[Source records]
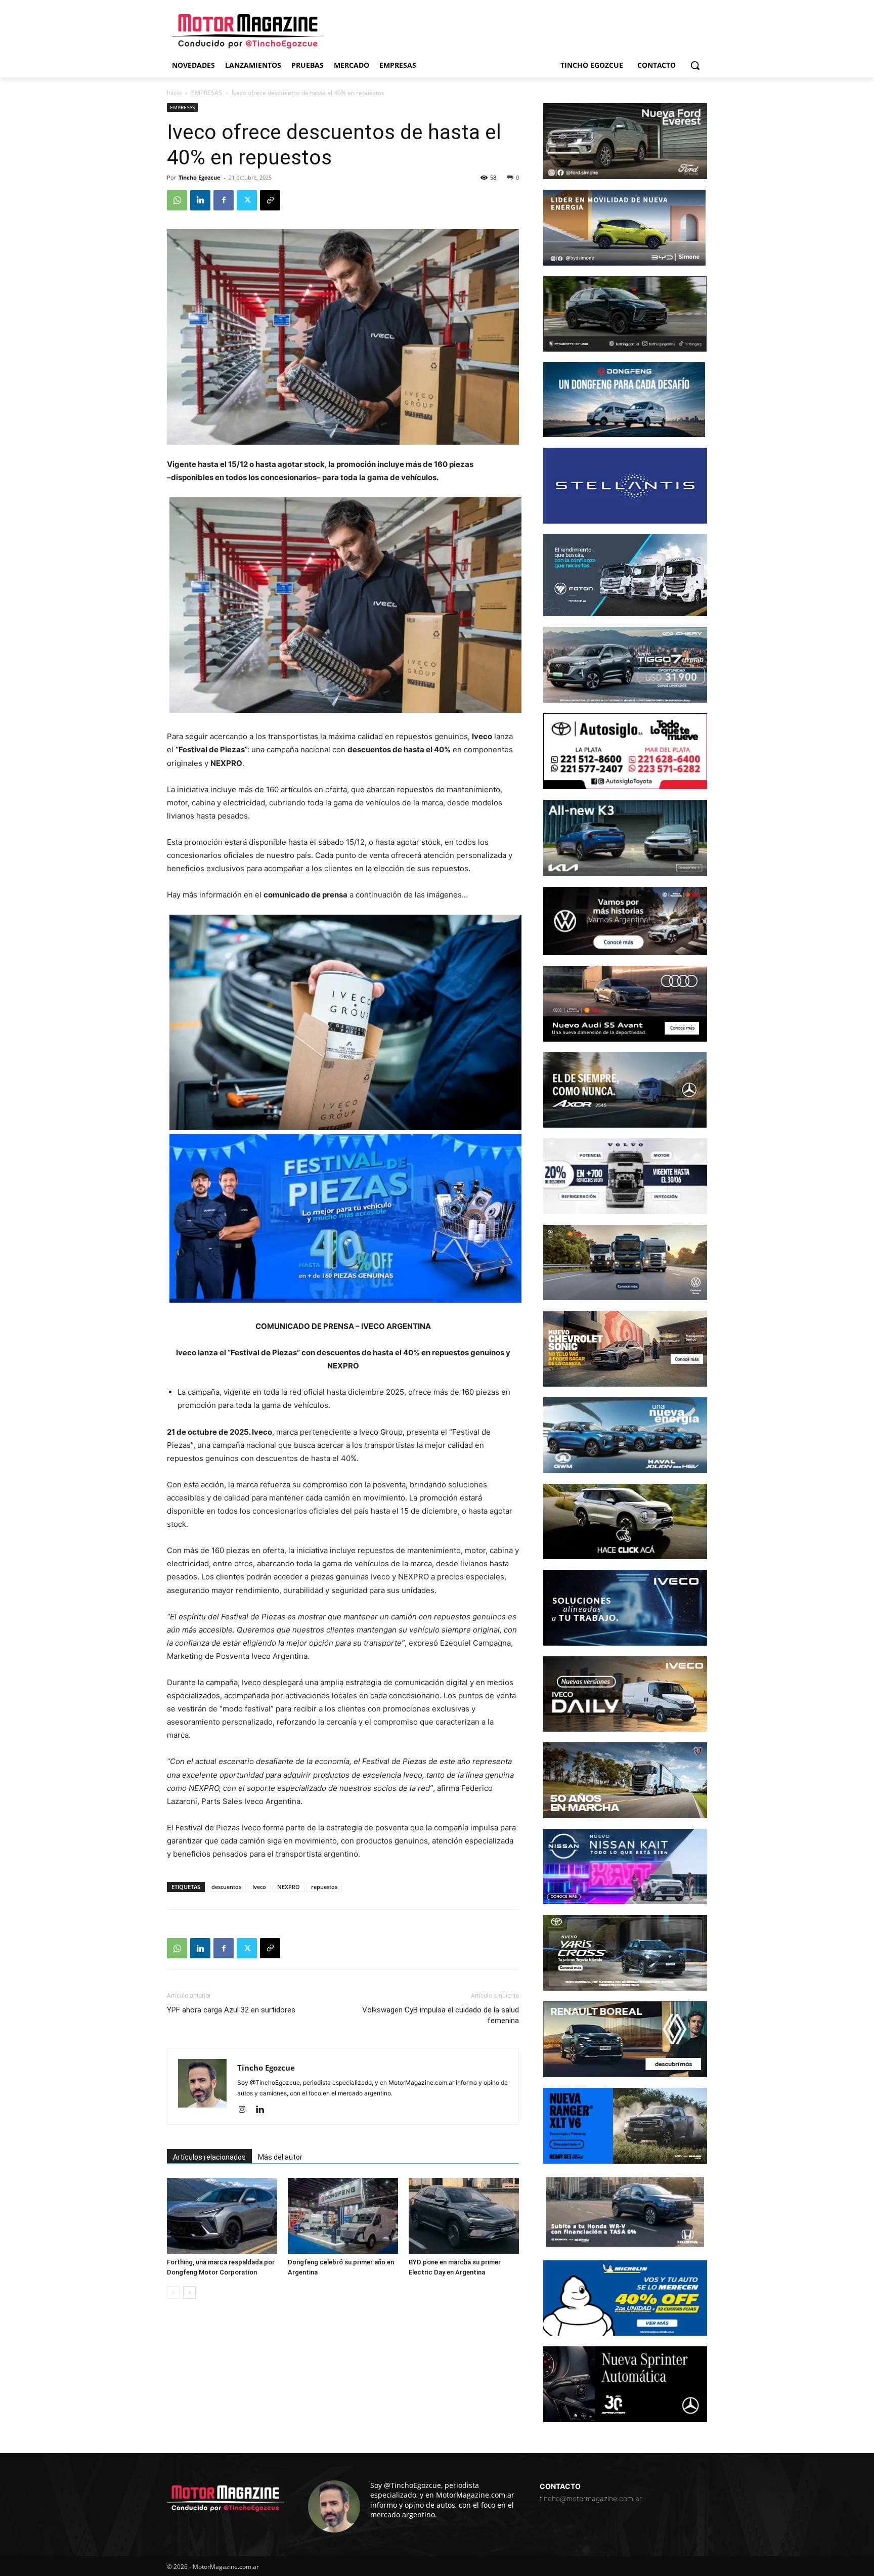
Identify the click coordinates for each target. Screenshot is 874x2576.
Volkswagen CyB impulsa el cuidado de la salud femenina (440, 2015)
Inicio (174, 93)
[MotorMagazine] (248, 31)
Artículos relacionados (209, 2157)
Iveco (259, 1887)
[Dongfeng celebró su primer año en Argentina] (343, 2216)
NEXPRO (288, 1887)
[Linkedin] (200, 200)
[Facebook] (223, 200)
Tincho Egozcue (200, 177)
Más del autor (280, 2157)
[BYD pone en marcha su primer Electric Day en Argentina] (464, 2216)
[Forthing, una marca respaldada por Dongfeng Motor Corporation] (222, 2216)
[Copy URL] (270, 200)
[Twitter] (247, 200)
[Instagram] (245, 2110)
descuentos (226, 1887)
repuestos (324, 1887)
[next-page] (189, 2292)
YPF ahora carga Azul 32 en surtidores (231, 2009)
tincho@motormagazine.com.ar (591, 2498)
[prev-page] (173, 2292)
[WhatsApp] (177, 200)
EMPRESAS (206, 93)
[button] (695, 65)
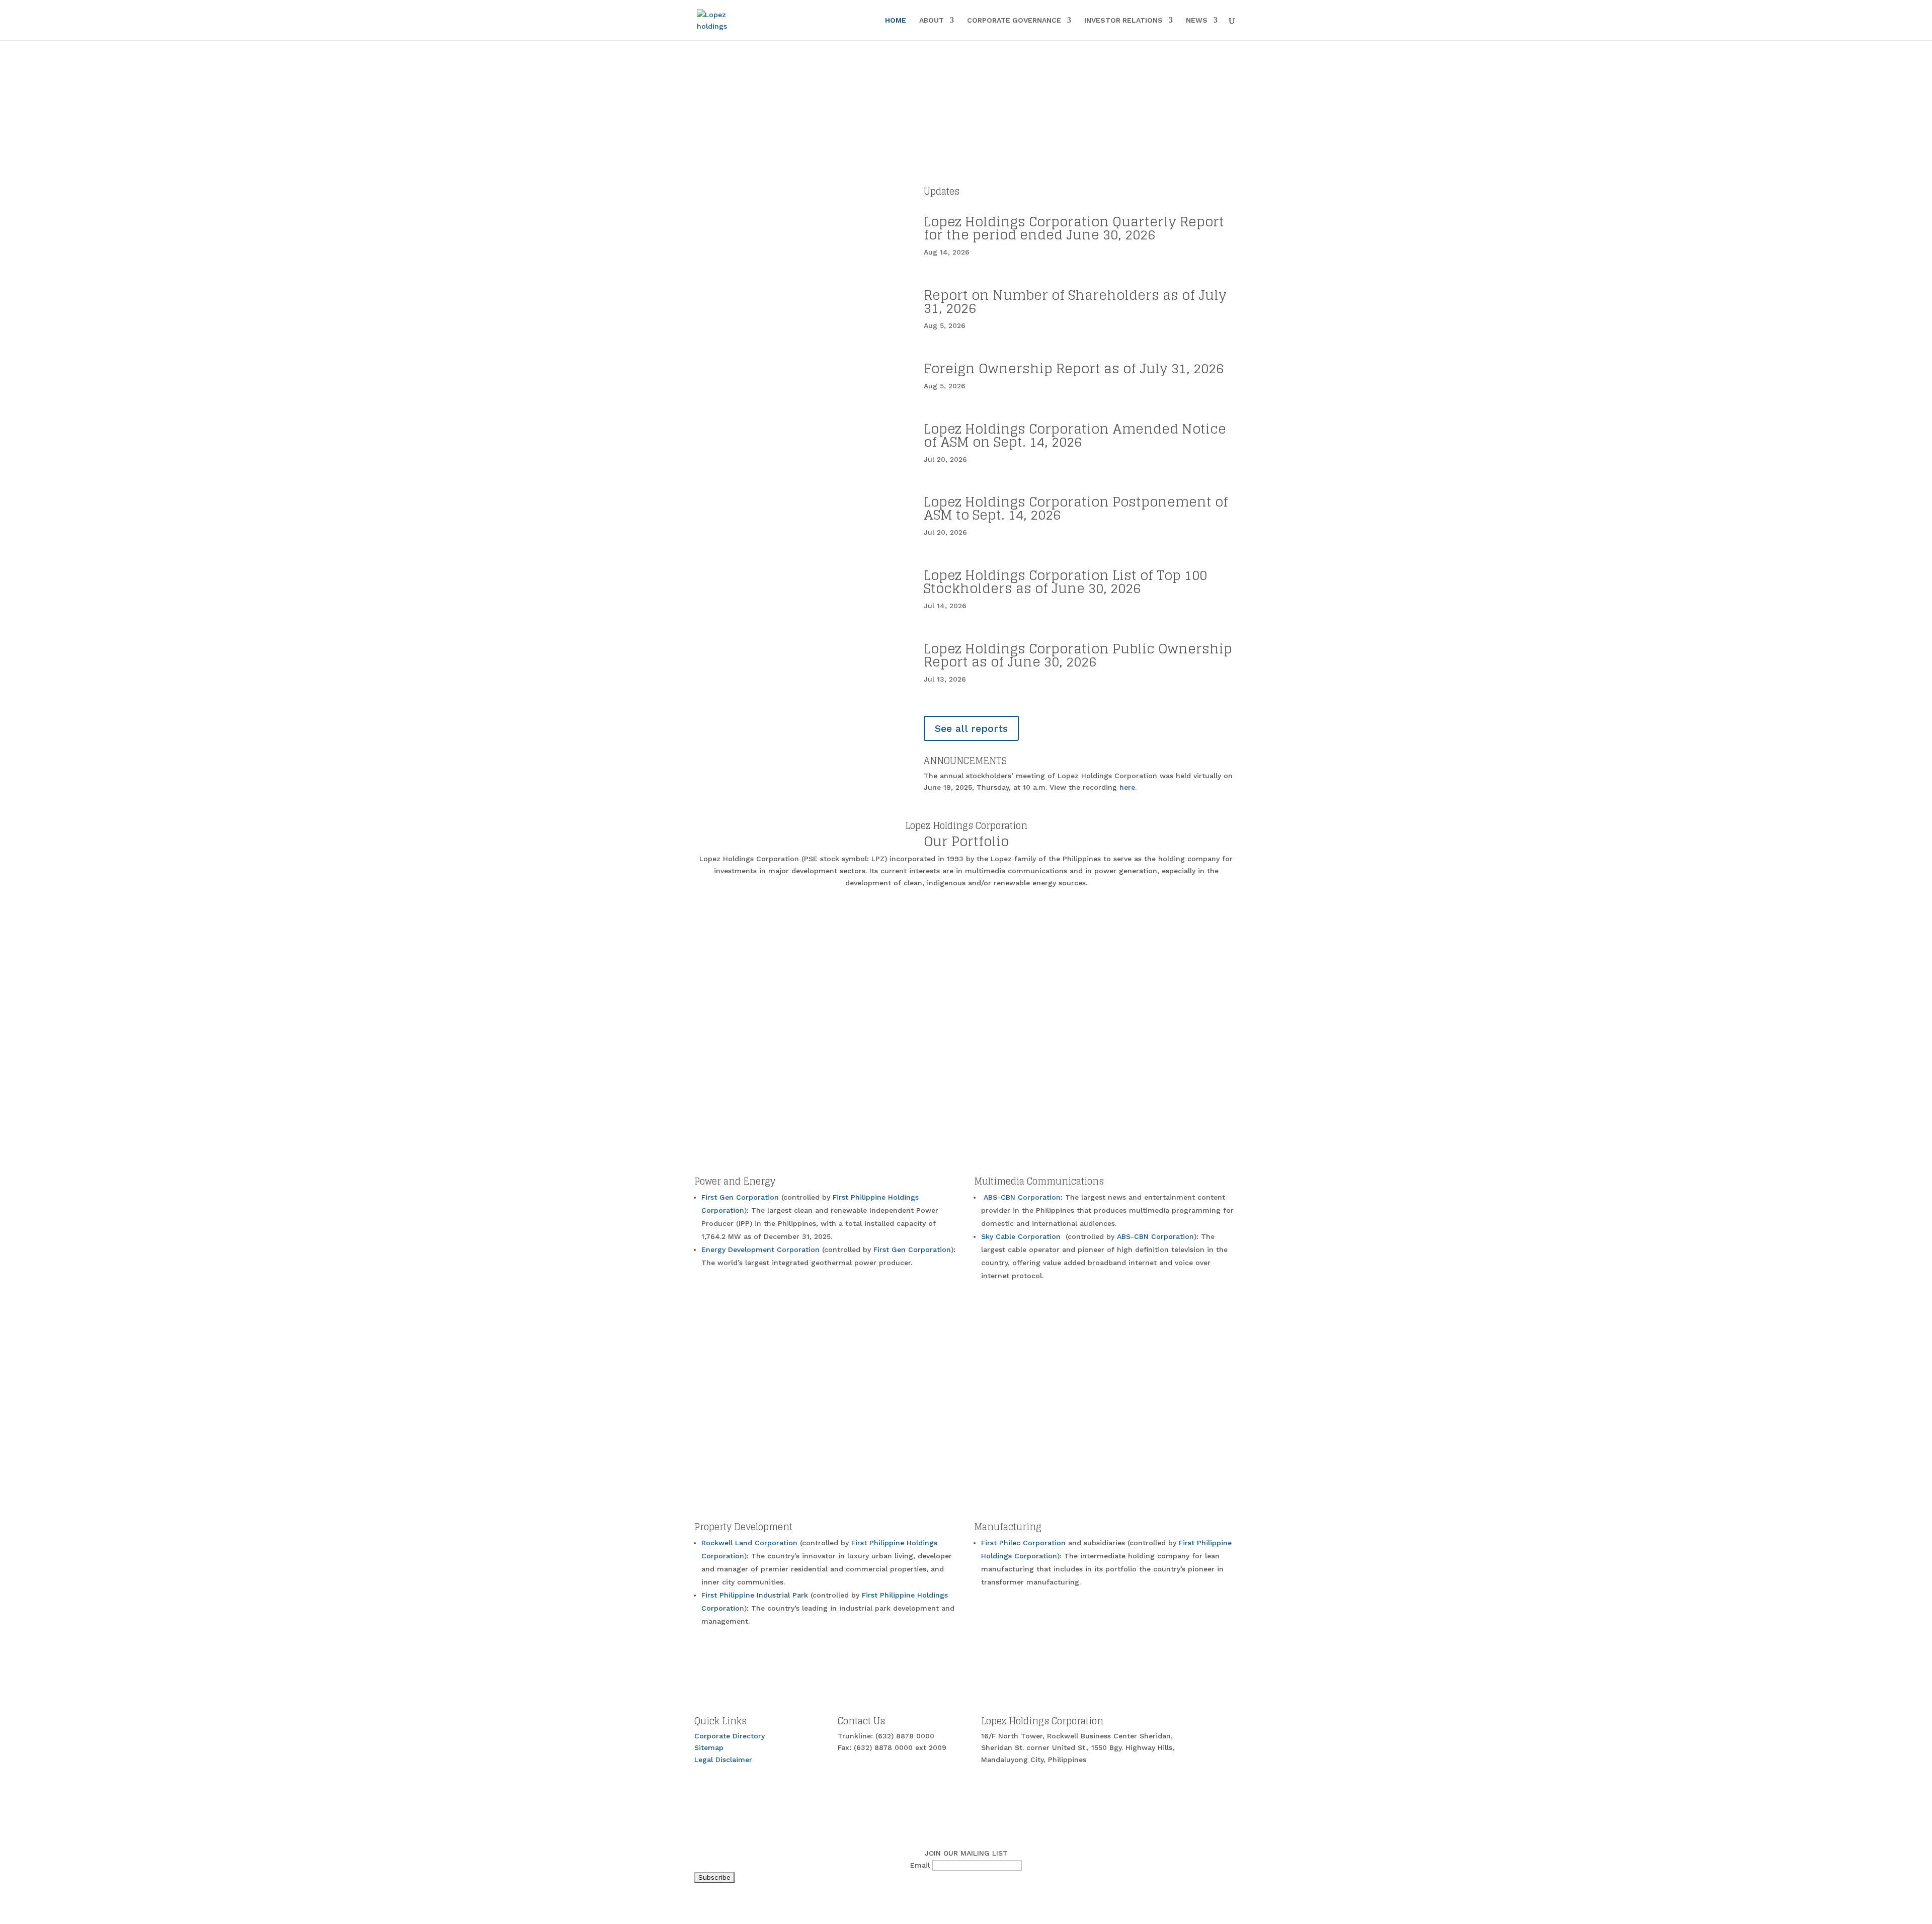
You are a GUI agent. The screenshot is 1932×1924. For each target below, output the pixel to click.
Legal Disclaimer (723, 1759)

> **Instructions for the task**: Exact copy, no pictures: please print the data above once more.

> **Solved problem**:
Identify the click coordinates for each target. Screenshot is 874x2576.
Volkswagen CyB impulsa el cuidado de la salud femenina (440, 2015)
Inicio (174, 93)
[MotorMagazine] (248, 31)
Artículos relacionados (209, 2157)
Iveco (259, 1887)
[Dongfeng celebró su primer año en Argentina] (343, 2216)
NEXPRO (288, 1887)
[Linkedin] (200, 200)
[Facebook] (223, 200)
Tincho Egozcue (200, 177)
Más del autor (280, 2157)
[BYD pone en marcha su primer Electric Day en Argentina] (464, 2216)
[Forthing, una marca respaldada por Dongfeng Motor Corporation] (222, 2216)
[Copy URL] (270, 200)
[Twitter] (247, 200)
[Instagram] (245, 2110)
descuentos (226, 1887)
repuestos (324, 1887)
[next-page] (189, 2292)
YPF ahora carga Azul 32 en surtidores (231, 2009)
tincho@motormagazine.com.ar (591, 2498)
[prev-page] (173, 2292)
[WhatsApp] (177, 200)
EMPRESAS (206, 93)
[button] (695, 65)
You are a GUI agent. The screenshot is 1932×1924. For each target below, output the pixel to click.
Legal Disclaimer (723, 1759)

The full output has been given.